We then proceeded down the Mall, protesting at one bank after another, Wells Fargo, Bank of the West, US Bank, Bank of America. As we approached each bank, we chanted No Borders, No Nations, No Private Corporations! Oddly, I had not heard this one before, and it strikes me as the most concise crystalization of what Occupy, or, for that matter, any social movement should express as an ideological vision. And, indeed, May Day events, especially those in New York City, Oakland and Los Angeles, emphasized the interrelationship between immigration, trade union struggle and our economic distress. The chant identifies the global coalition of the precarious, whether documented or not, that is emerging to challenge capital and placed our small protest squarely within this effort. I am, as most readers of this blog are aware, insistent that any left movement in the US embrace an internationalist, as opposed to a nationalist, perspective.
At each bank, we chanted the slogans that have become the signatures of Occupy, such as Banks Got Bailed Out, We Got Sold Out. We also chanted Strike! Strike! Strike! at every place where people were working. It is easy to ridicule this, about 40 to 50 people trying to encourage hundreds of people in buildings and along the streets to strike as they go about their business. But, I thought, people have to get the idea to resist somewhere, even if it appears implausible at the time. I recalled Clarence Thomas of the International Longshore and Warehouse Union saying before the November 2nd general strike in Oakland that it was a practice effort. In Sacramento, we are not even at the level of practice, but people did appear to be surprised, and maybe a few thought about what we did.
One of the most striking features of the march was the pragmatism displayed by the Bloc. We walked through red lights, and took over part of the street at times, but, when challenged by the police, we complied with their orders. My impression was that the Bloc had decided prior to the march that confrontation with the police was counterproductive. Bloc members would push boundaries, but not risk having anyone arrested. The cops were most insistent that we stay out of streets with light rail lines. It was evident that the police had been instructed to allow the march to proceed unimpeded if possible. There was little tension in the air. The Bloc contented itself with some hostile chants directed towards the cops, like the one that is now iconic, Fuck the Police, From Oakland to Greece! There were also a few encounters with private security, but here as well, the hostile comments towards them from some of the Bloc lacked the edge that one experiences in the Bay Area.
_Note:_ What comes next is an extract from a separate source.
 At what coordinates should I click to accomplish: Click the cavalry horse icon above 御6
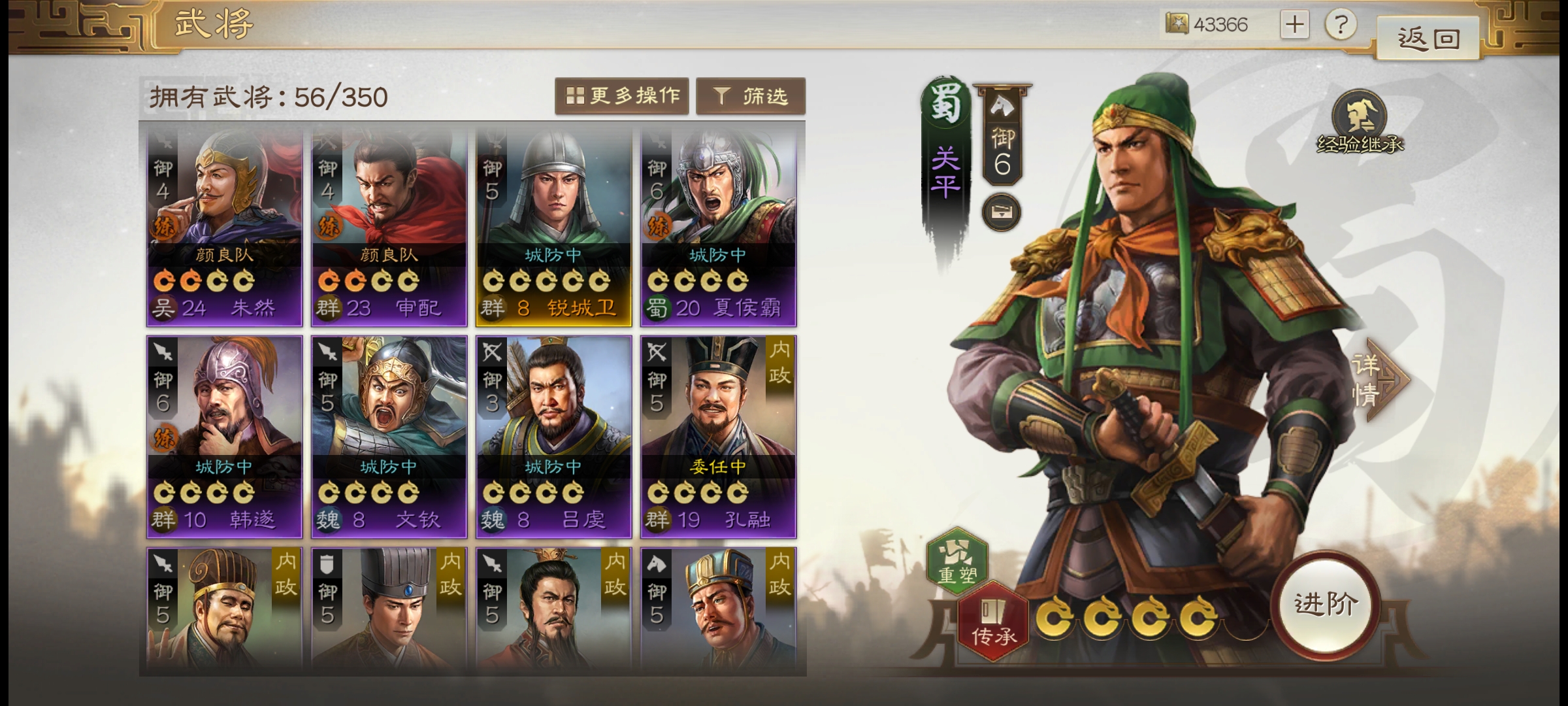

Surprisingly, we were even allowed to march through the open air shopping mall at the west end of the K Street Mall, Downtown Plaza. The police kept their distance as we shouted that the employees should strike. A private security guard gently ushered us along, with perfunctory exhortations that we needed to keep moving and not touch anything. There was little urgency to his effort because, as he kept telling us, the mall was half empty. Rumor has it that the owner, the Westfield Group, is desperately trying to sell it. Downtown Plaza has become a symbol of the malaise that has affected Sacramento since 2007. Shortly afterwards, the march, after a stop in front of the jail, concluded at the small daytime Occupy encampment by City Hall between 9th and 10th and I Streets. There are two or three tents there, and one of the members of the Bloc, now unmasked, said that he had been staying there since the occupation began. While others may be fairweather friends, the Sacramento manifestation of the Bloc is committed to the preservation of Occupy.
Labels: Activism, Anarchism, Bailout of Finance Capitalists, Occupy Wall Street, Sacramento
Tuesday, May 01, 2012
For updates, Twitter is the most current source of information, with links to livestreams and photographs. Go to hashtags #M1GS and #BayM1GS. The Guardian is also providing live updates as well. For a livestream and updates as to events in New York City, go here.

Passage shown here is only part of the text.